25. Everybody Wants Some!! (Richard Linklater)

Everybody Wants Some 5

I like a friend’s suggestion that this is Animal House as directed by Eric Rohmer, the accuracy of which should evince how particular a balance Richard Linklater strikes between ephemeral pleasures and quietly transformative emotional experiences. That’s something he’s chased his entire career, and has perhaps never done better than over this film’s profoundly plotless two hours. – Nick N.

24. I Am Not Your Negro (Raoul Peck)


Inspired by James Baldwin’s unfinished manuscript Remember This HouseRaoul Peck creates a sweeping commentary on race through the lens of Civil Rights leaders Medgar Evers, Malcolm X, and Martin Luther King Jr. Narrated by Samuel L. Jackson and featuring an archive of interviews with Baldwin, Peck’s cinematic essay juxtaposes the author’s observations and travels with contemporary materials that offer a warning from the past as unresolved racial tensions bubble up, even in a supposed post-racial Obama era. I Am Not Your Negro provides a broad overview of 20th-century race relations, and is an essential companion to bookend two films featured elsewhere on this list: 13th and O.J.: Made in America. – John F.

23. 13th (Ava DuVernay)


Alongside a number of other films on this list, Ava DuVernay’s passionately charged piece feels, almost impossibly, more relevant now than it did before November 8th. It details racial and social oppression as an evolving beast, mutating from slavery to Jim Crow to mass incarceration and police brutality — all within the guise of the Constitution’s 13th Amendment. At its most harrowing — images of Trump rallies recalling “the good old days” crosscut with brutality from the Civil Rights movement — the film connotes not a light at the end of the tunnel, but rather a reversion backwards into something far worse. – Conor O.

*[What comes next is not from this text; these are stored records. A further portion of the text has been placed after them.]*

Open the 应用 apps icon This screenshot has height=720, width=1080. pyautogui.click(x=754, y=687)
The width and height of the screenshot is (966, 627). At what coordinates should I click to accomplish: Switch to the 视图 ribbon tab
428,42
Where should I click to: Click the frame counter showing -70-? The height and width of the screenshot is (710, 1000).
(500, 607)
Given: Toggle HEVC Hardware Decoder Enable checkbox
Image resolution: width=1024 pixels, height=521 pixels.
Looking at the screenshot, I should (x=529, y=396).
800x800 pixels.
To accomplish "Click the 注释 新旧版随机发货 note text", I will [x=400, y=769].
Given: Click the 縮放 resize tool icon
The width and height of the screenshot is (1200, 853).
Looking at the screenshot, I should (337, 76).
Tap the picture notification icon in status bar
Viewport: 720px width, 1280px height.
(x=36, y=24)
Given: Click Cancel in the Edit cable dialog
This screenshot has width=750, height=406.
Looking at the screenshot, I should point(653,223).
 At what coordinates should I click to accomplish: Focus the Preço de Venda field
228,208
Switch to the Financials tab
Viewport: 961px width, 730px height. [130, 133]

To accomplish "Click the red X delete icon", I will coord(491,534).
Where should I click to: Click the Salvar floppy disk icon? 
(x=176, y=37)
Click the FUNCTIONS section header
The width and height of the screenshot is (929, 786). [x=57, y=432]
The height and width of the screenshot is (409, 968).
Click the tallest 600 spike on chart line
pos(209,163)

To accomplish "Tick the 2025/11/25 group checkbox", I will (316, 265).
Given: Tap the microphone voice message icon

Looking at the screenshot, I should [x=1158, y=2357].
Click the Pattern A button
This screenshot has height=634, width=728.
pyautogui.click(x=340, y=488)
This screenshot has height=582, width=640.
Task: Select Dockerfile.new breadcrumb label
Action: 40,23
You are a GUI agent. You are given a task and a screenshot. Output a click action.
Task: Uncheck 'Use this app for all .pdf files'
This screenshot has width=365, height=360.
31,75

22. Hail, Caesar! (Joel and Ethan Coen)


The Coen Brothers’ blending of the silly, the sinister, and the surreal throughout this backhanded compliment to 1950s Hollywood is matched only by the consistent success with which they deploy it. In a year bereft of quality studio releases, it’s fitting that a takedown of Tinseltown should prove to be one of its best offerings. It’s Barton Fink by way of A Serious Man, wherein studio heads are God and moving pictures are the Good Word. With homage and self-reflexivity, it imbues something altogether snarky and sincere. Shoutout to Alden Ehrenreich for delivering the most effortlessly quotable line of 2016. – Conor O.

21. Mountains May Depart (Jia Zhangke)


Cinema is: a title card that drops 40 minutes into a film, after the first of three segments have ended; aspect ratios shifting from one chapter to another for the sake of sensory pleasures and an obvious-but-nevertheless-intelligent comment on our ever-changing world; a rather serious, sometimes outright difficult artist ending their movie with a future-set story that’s essentially their Oedipal take on Futurama; and Zhao Tao dancing to “Go West.” That’s all cinema is – or, at least, all it ever needs to be. – Nick N.